WORK TO COMPLETE
The required output is a verbatim transcription of the listing, pictures excluded.

DATA FOR REVIEW
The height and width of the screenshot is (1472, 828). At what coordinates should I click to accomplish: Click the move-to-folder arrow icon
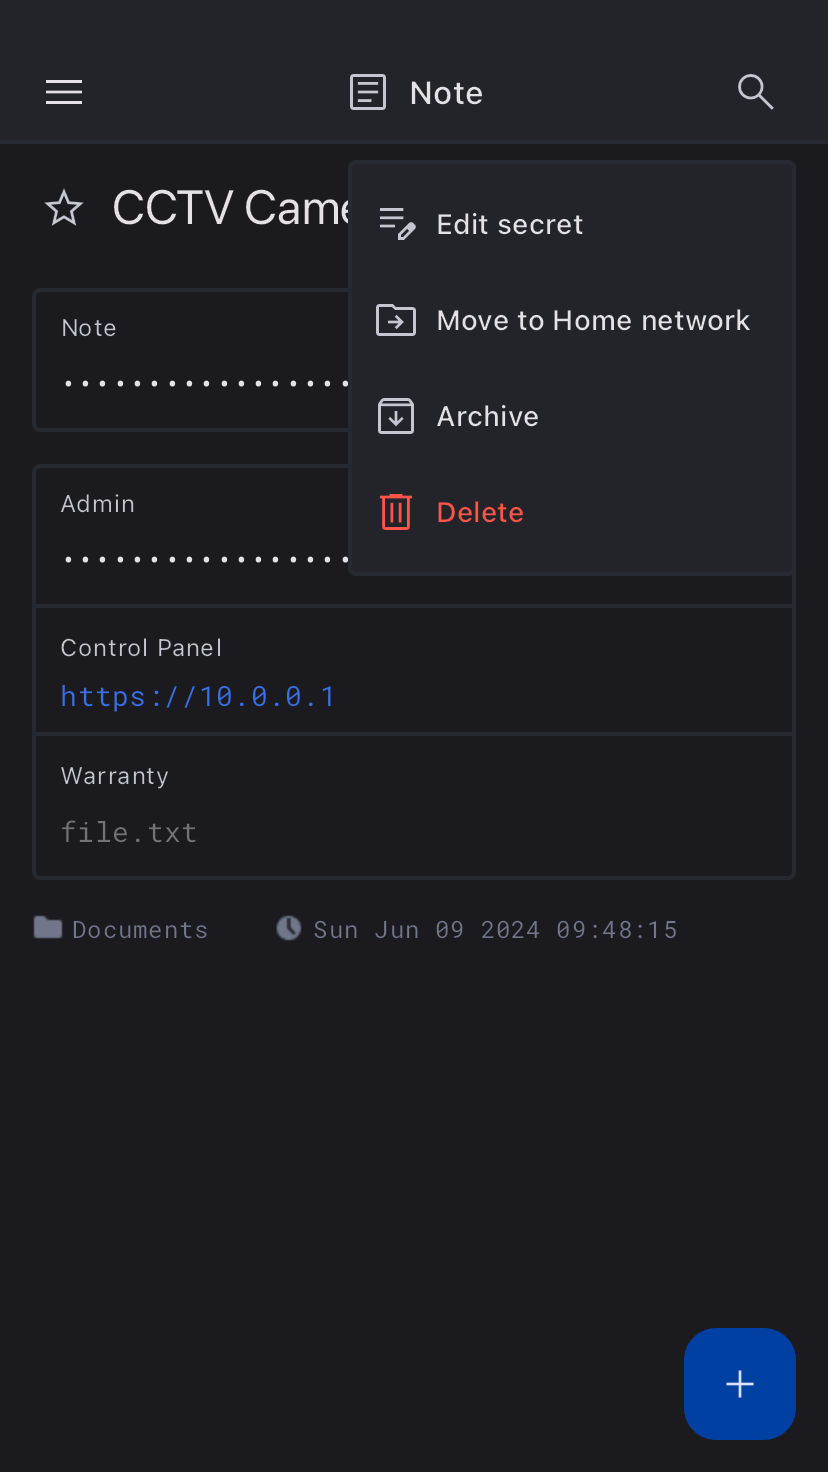(x=396, y=320)
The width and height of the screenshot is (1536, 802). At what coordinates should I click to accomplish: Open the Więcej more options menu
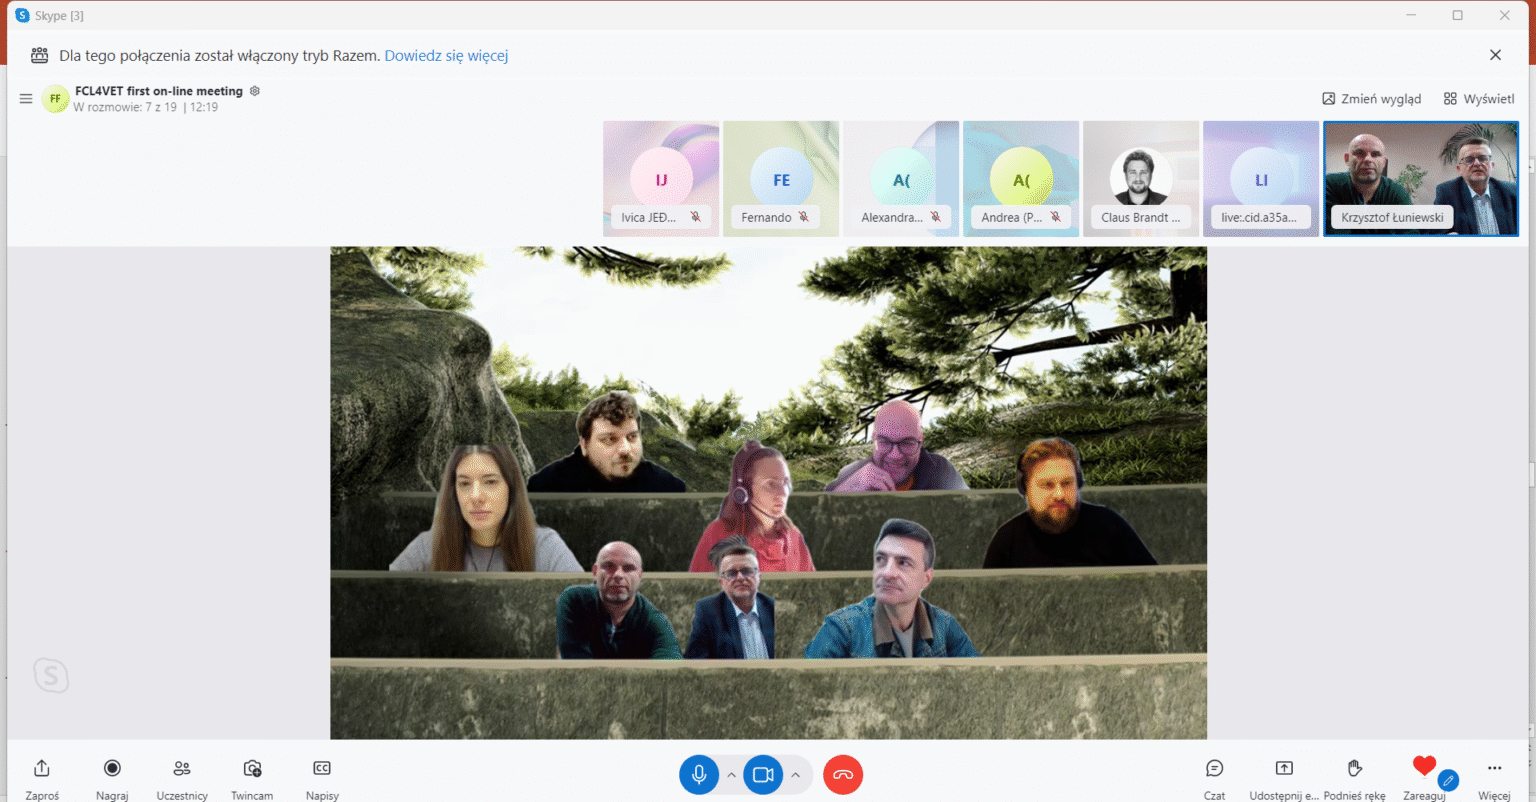pyautogui.click(x=1494, y=769)
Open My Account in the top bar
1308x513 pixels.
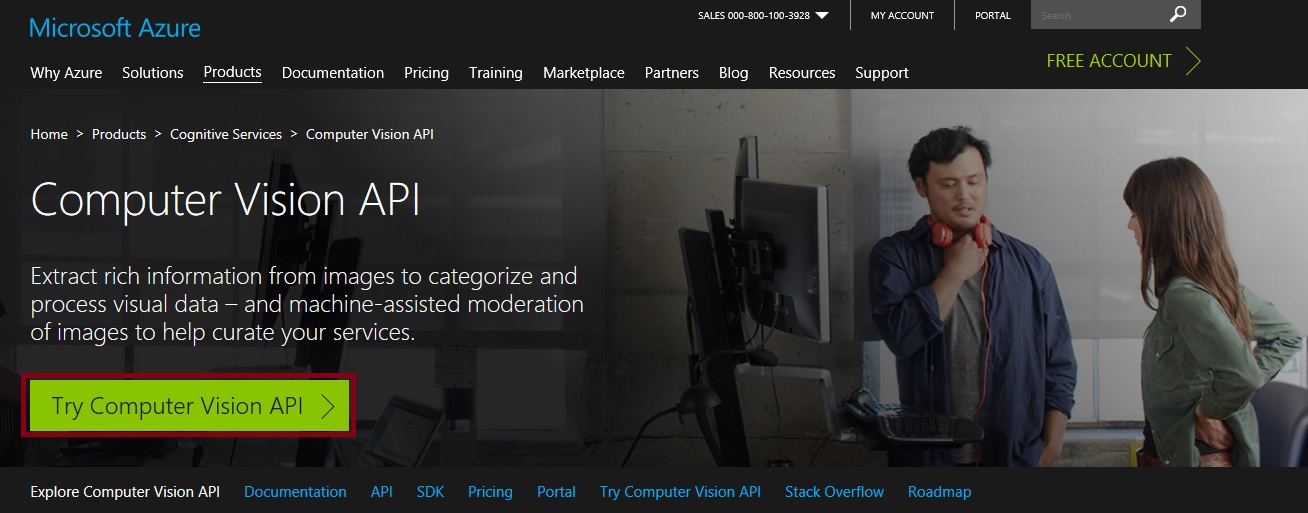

RESPONSE TO THIS TASK
The height and width of the screenshot is (1472, 828). At what coordinates should I click to accomplish: Click the move-to-folder arrow icon
(x=396, y=320)
The width and height of the screenshot is (1536, 802). At what coordinates should I click to accomplish: Open the Więcej more options menu
pyautogui.click(x=1494, y=769)
Open My Account in the top bar
1308x513 pixels.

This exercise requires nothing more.